Villa de Leyva: dorpsleven na de grote stad

Een van de populairste tripjes om vanaf Bogota te maken is Villa de Leyva. In het koloniale dorpje op 3 uur rijden van de hoofdstad kom je even helemaal tot rust.

Als je na een jaar lang hard werk of studeren dan eindelijk op de luchthaven van El Dorado landt, is de vakantie begonnen. Bogota is fascinerend maar tegelijkertijd groot en druk. Tot rust komen is dus best lastig.
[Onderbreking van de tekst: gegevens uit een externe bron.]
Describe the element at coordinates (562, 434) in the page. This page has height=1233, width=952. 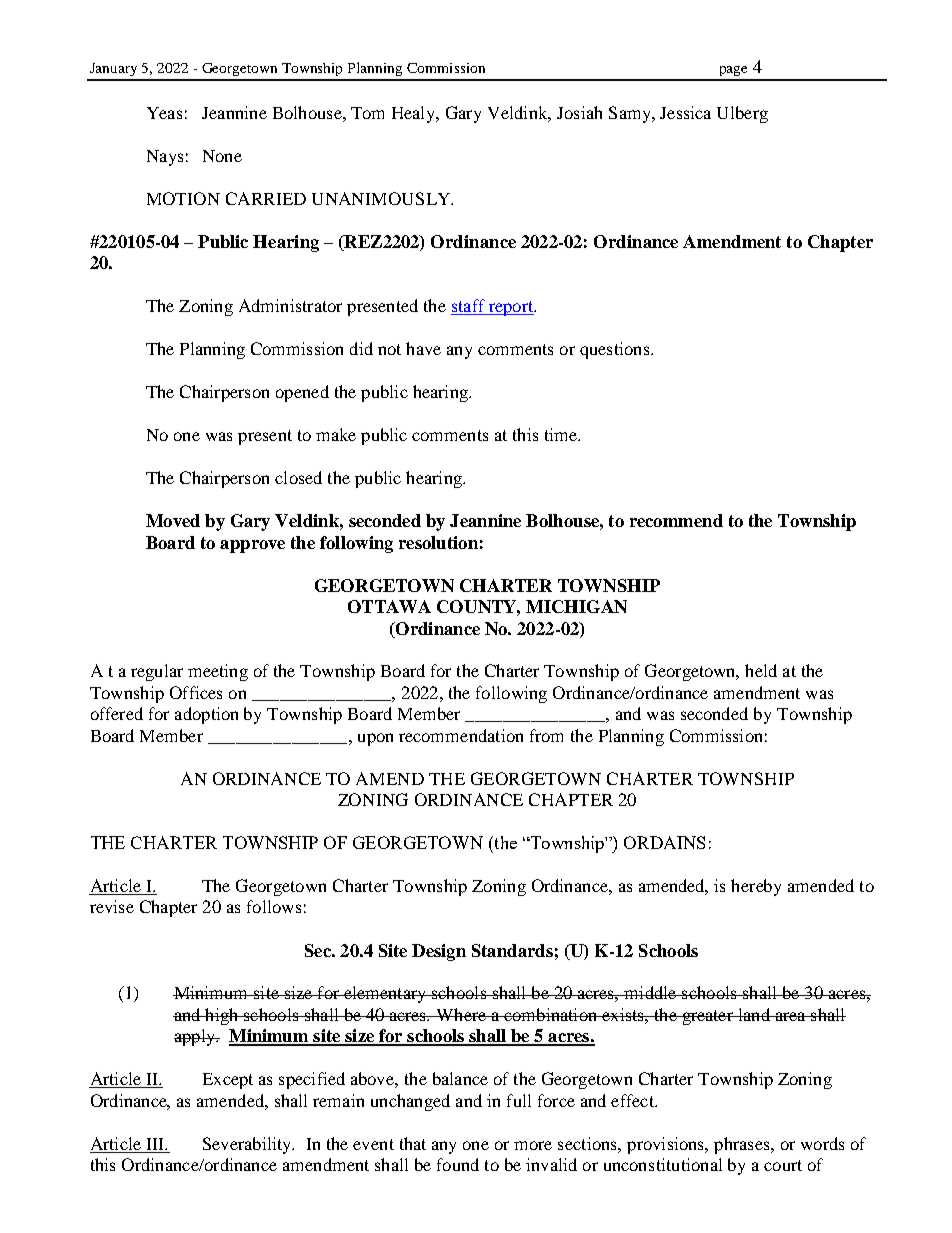
I see `time` at that location.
Maar voor dat is een oplossing;  neem na een paar dagen hoofdstedelijk vertier de benen naar het rustieke Villa de Leyva.

Hemelsbreed is het slechts 160 kilometer, maar je bent zeker 3 uur onderweg om in Villa de Leyva te komen. Eerst moet je de grote stad nog uit en dan moét je onderweg nog even stoppen bij Puente Boyaca, de plek waar Colombia werd terugveroverd op haar Spaanse overheerser. Tot Puente Boyaca zijn het brede goed geasfalteerde wegen – op en af –  maar vooral rechtuit, na Puente Boyaca is het direct linksaf en slingeren door de bergen.  Vooral in het tweede deel van de rit is het uitzicht adembenemend mooi.

Onze entree in Villa de Leyva tovert meteen een lach op het gezicht. Met de auto komen we aan de ene kant van het dorpje aan, terwijl we aan de andere kant moeten zijn. Dat betekent een tochtje door de oude straatjes. En daar liggen nu net die klassieke kasseien. Met een slakkengang hobbelen we over de grove stenen. Een dame die we passeren met haar naaldhakken heeft het nog zwaarder, dus ze tovert snel haar gympen uit de tas.

Koloniaal Villa de Leyva

Villa de Leyva dateert uit 1572 en de tijd lijkt stil te hebben gestaan. De kasseien, de kleine schattige huisjes, de kerkjes, het immense dorpsplein dat het grootste van het land is; we zouden eigenlijk met paard en wagen door de straatje moeten rijden, niet met onze moderne vierwieler. Als we ingecheckt zijn in de fijne b&b slenteren we door de straatjes. De zon schijnt uitbundig en het is zeer behaaglijk. Warm (we zitten dicht bij de evenaar), maar niet heet (2100 meter boven zeeniveau). Overal zien we restaurantjes in fraaie binnentuinen. Er is van alles te krijgen: van een verse forel tot toeristenvoedsel nummer één: pizza.

Pozos azules

In en rond Villa de Leyva is genoeg te doen. Je kunt musea bezoeken, paardrijden, fietsen, gaan hiken (er zijn verschillende watervallen in de buurt) of het archeologische park bezoeken. El Fóssil is een zo goed als in tact gebleven 120 miljoen jaar oud zeedier. Omdat we niet kunnen kiezen besluiten we bijna alles te doen. Te beginnen met een fietstocht. Buiten het dorpje is het uitgestorven. We fietsen op onze mountainbikes helemaal alleen door het mooie, maar droge landschap. We stoppen onder meer bij pozos azules (kleine kraakheldere meertjes) en het beroemde terracotta huis.

Paardrijden

Na een goed diner en nachtelijk sterren kijken vanaf het centrale plein, vallen we als een blok in slaap. We ontbijten in de tuin van de fijne bed&breakfast waar we logeren. Voor onze neus halen kolibries nectar uit de bloemetjes. Een beter begin van de dag is niet denkbaar. Niet veel later bestijgen we het vervoermiddel van vanochtend: het paard. Hoewel niet alle paarden in het rijtje de commando’s van de gids opvolgen – halverwege de toer rijdt een van de paarden met passagier een flink stuk de andere kant uit – is het een machtig om op de rug van een dier de omgeving te ontdekken. De toer brengt ons onder meer langs El Fóssil. Het middagprogramma gaat te voet, want bestaat uit een hike met een gids door een gebied waar veel watervallen zijn. Hij vertelt ons van alles over de bijzondere natuur ter plekke. Als afsluiting is het pootjebaden is het ijskoude water van een van de watervallen.

Raquira

De volgende dag vertrekken we niet te laat richting Bogota, omdat onze route terug onder meer leidt langs het dorpje Raquira. De felgekleurde huisjes gaan op de foto en in een van de afgeladen winkeltjes kopen we wat aardewerken souvenirs voor de thuisblijvers.  Vanaf Raquira nemen we een andere (nog mooiere) route dan op de heenweg.  Via Chiquinquira en het meer van Fuqene, komen langzaamaan de bordjes Bogota weer in zicht. Vol nieuwe energie kunnen we voorlopig weer helemaal tegen de stadse drukte.